Frontier text models took a breath this week — no new GPT-class or Claude refresh between W19 and Google I/O (May 19-20), and LMArena top-of-board moved less than 1 Elo. But the specialist canopy widened sharply, with three model rows joining the tree across video / embodied, on-device multimodal, and open-source world modeling.
Perceptron Mk1 collapsed video and embodied reasoning costs by 80-90% on May 12, pricing frontier-grade physical-AI perception under Gemini Flash Lite ($0.15 / $1.50 per Mtok, 85.1 EmbSpatialBench, 72.4 RefSpatialBench) and forcing a re-cost of any 2H roadmap that ships robotics, surveillance, or screen-watching agents. NVIDIA's open-weights SANA-WM (May 15, Apache 2.0) put a minute-scale 720p world model on a single RTX 5090 in 34 seconds — robotics, AV simulation, and synthetic-data teams can now in-house what they previously rented from closed video APIs. OpenBMB's MiniCPM-V 4.6 1.3B (May 11) reset the low end of multimodal SLMs at 262K context with native iOS / Android / HarmonyOS deployment, compressing on-device feature timelines from quarters to weeks.

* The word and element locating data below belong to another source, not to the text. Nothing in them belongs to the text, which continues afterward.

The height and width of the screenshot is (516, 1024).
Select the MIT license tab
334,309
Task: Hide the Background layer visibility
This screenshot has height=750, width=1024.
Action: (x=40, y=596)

On the platform layer, the unit of competition shifted from model intelligence to agent-runtime monetization. Anthropic's Code with Claude conference (May 6-12) made Managed Agents — Dreaming (between-session memory consolidation), Multiagent Orchestration, Outcomes (rubric-graded), and signed Webhooks — a hosted service; Claude Platform on AWS hit GA May 11; xAI shipped Grok Build CLI on May 14 with a SuperGrok Heavy tier at $300/mo; OpenAI's realtime voice trio (GPT-Realtime-2 / Translate / Whisper, added W19) went broadly available May 11 with 128K context and adjustable reasoning effort. Architects building bespoke agent stacks should justify build vs buy explicitly in 2H plans.
The W18 Pentagon vendor-disqualification thread compounded. UK AISI published paired evaluations May 13 confirming autonomous offensive-cyber capability is now doubling every 4.7 months (aligned with METR's 4.2-month SWE figure), and Anthropic emailed Max-20x subscribers a June 15 policy that moves Claude Code third-party agents off subscription rate limits — 12x-175x effective price increase per workload. Capability gating, federal procurement, and pricing structure are now durable vendor-risk dimensions; bench scores alone no longer settle a procurement decision.
For the May 19-26 window, the load-bearing catalysts are Google I/O 2026 (Gemini 3.2 Flash / Pro confirmation, fabric session), NVIDIA Q1 FY27 (May 20), Microsoft Build (May 19-22), the Samsung HBM4 walkout starting May 21, and any Anthropic / OpenAI counter-launch following I/O.